Он увлекался шоферским делом, имел свой автомобиль, доставшийся ему от отца, его знакомые были в основном шоферы, и его интеллектуальный уровень не превышал уровня обычного шофера того времени.
Жена его Людмила Ивановна, моя землячка-питерка, довольно приятная простая девочка («девочка», — тогда ей было 25 лет), мне нравилась, относилась ко мне по-товарищески.
Младший брат Александра Володя — тоже примитивный, но хороший простой парень, очень несчастный и уже тогда спивавшийся, — возбуждал у меня симпатию. Словом, я стал все чаще бывать в доме Александра.

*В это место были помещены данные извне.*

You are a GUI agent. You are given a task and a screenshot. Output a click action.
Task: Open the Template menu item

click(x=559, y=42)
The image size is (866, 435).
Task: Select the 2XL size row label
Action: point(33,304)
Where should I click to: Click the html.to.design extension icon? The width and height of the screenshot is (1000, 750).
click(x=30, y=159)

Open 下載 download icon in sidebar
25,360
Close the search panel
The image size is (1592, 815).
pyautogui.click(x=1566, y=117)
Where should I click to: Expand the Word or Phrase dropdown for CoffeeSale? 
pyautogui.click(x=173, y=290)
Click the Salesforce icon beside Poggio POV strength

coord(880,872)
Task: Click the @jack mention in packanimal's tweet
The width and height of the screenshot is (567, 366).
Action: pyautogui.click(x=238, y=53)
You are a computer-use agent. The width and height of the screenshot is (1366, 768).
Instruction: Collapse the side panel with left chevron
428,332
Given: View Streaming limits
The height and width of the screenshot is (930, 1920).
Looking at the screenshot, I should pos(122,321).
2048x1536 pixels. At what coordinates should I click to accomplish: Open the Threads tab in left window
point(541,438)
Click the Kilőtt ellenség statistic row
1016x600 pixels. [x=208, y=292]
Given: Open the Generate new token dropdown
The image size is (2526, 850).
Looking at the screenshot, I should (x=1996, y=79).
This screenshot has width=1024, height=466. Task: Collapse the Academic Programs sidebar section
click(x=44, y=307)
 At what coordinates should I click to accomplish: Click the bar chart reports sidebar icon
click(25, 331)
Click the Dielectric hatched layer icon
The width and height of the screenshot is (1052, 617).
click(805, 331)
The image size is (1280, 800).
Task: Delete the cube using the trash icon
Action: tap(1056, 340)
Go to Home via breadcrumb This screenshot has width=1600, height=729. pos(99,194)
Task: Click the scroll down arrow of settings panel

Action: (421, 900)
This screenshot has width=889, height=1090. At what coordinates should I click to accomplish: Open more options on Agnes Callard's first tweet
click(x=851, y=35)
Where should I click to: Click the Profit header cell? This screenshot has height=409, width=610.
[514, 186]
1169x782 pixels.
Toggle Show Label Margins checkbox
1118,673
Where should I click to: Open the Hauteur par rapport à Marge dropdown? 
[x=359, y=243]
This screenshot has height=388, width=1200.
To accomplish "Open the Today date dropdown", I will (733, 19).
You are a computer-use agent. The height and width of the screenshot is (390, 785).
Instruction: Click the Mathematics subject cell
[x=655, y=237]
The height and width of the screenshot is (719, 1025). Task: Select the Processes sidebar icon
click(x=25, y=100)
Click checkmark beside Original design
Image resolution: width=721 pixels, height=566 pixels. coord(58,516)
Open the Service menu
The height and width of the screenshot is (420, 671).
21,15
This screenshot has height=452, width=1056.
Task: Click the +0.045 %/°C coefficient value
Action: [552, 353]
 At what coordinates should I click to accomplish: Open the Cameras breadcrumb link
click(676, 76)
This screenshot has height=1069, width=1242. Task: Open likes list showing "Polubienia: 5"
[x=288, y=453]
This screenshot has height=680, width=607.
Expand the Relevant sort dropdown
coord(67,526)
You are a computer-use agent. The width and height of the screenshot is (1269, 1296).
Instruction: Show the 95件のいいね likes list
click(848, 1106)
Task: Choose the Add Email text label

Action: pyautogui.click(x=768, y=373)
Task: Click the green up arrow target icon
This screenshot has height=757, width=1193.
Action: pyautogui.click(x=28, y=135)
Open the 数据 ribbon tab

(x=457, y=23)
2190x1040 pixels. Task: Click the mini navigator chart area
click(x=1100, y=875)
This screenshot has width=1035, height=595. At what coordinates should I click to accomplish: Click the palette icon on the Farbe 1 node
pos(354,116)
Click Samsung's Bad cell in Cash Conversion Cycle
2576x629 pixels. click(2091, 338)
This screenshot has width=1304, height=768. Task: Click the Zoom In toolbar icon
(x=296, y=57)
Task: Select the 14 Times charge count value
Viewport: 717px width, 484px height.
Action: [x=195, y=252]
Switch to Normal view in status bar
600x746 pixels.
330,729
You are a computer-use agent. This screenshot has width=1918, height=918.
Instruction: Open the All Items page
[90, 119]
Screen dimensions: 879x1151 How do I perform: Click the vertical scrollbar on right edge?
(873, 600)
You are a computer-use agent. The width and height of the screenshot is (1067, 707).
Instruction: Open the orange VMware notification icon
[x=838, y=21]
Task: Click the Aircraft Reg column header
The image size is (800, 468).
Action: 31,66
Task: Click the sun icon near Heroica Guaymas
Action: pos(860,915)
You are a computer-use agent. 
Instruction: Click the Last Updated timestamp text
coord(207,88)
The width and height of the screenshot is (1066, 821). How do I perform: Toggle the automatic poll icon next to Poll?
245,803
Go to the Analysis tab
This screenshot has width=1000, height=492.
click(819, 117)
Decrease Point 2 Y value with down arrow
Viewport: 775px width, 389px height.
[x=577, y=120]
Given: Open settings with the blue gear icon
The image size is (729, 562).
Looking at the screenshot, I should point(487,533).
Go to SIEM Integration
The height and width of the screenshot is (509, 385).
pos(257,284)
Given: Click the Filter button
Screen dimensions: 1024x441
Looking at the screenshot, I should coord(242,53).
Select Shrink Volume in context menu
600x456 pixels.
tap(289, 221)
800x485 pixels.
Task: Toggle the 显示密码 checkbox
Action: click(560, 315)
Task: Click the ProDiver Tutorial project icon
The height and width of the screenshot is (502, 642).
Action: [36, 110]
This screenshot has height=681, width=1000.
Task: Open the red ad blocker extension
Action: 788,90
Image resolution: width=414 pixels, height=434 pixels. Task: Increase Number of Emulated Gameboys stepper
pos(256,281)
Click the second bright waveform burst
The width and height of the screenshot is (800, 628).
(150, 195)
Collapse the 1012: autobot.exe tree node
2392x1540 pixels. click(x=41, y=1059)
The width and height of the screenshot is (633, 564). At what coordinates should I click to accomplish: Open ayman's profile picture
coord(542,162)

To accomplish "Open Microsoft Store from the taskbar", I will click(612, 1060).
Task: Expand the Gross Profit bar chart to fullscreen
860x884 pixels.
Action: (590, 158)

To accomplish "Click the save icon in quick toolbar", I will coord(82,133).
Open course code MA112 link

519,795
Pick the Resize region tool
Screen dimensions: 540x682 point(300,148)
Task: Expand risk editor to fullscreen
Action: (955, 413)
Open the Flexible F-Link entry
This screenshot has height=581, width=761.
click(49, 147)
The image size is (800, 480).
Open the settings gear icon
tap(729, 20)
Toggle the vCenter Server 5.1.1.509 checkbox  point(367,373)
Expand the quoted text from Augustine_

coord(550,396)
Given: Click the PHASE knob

Клавдия Петровна, моя хозяйка и родственница (мать моей мачехи), женщина простая, но со здравым умом, определяла:
«Вам нравится проводить время в этой пьяной безалаберной компании». Что верно, то верно. Был такой грех. Сам я никогда не был пьяницей, но в молодости приходилось напиваться, и не могу сказать, что это мне не нравилось.
Было еще одно. Как все тщеславные люди (а я в молодости был очень тщеславен, — не могу сказать, чтоб этот недостаток я изжил совершенно и сейчас), я был всегда страшно падок на лесть. А Александр льстить умел, по этой части он бы непревзойденный мастер. До сих пор помню его льстивые дифирамбы.
Словом, тщеславная ворона каркнула и выронила сыр. А вороний сыр попал в очень неприятное место — в МГБ.
Находясь в доме Введенских, я совершенно перестал себя сдерживать и говорил обо всем откровенно, как с совершенно своими людьми. Лишь потом, вспоминая последний год своего пребывания на воле, я понял свою глупость.
Трудно было не расшифровать в Александре агента МГБ. Например, однажды под предлогом, что ему надо непременно со мной советоваться по разным церковным делам, он выпросил у меня телефоны всех трех школ, в которых я тогда работал, и расписание, где и когда я бываю.
Но самый знаменательный случай произошел на Пасху 1949 года, мою последнюю Пасху на воле. Я пришел к нему на второй день праздника. Он был в это время в церкви. Я сидел за пасхальной трапезой и мило беседовал с Людмилой Ивановной, женой хозяина. Затем он пришел из церкви. Я сказал, как полагается: «Христос воскресе!» — и потянулся к нему похристосоваться. И вдруг он отшатнулся. Но потом овладел собой и трижды, как полагается, со мной облобызался. Впоследствии я понял. У него явилась ассоциация: «Иудин поцелуй». За несколько дней до этого он дал на меня последнюю, решающую сводку всех своих показаний.
В марте-апреле начали вызывать в МГБ моих знакомых. Это я впоследствии узнал, уже в тюрьме. А 8 июня 1949 года наконец «совершилось».
За несколько дней до этого закончились экзамены по литературе во всех трех школах.
6 июня в два часа дня ко мне на квартиру явилась секретарь школы с запиской от Шестопалова: «Анатолий Эммануилович! Вас просит зайти к себе заведующая роно в 4 часа дня». Девушка меня застала на выходе. Я был в пальто и в шляпе в передней.
Ответил: «Хорошо! Я сейчас зайду, по пути». Прошел в роно. Сказал секретарю: «Меня вызывала заведующая роно. В чем дело?»
Секретарь прошла в кабинет.
«Пришел учитель литературы из 313-й школы. Говорит, что вы его вызывали».
В ответ голос, полный недоумения:
«И не думала. Насчет работ отличников я уже сказала свое мнение директору».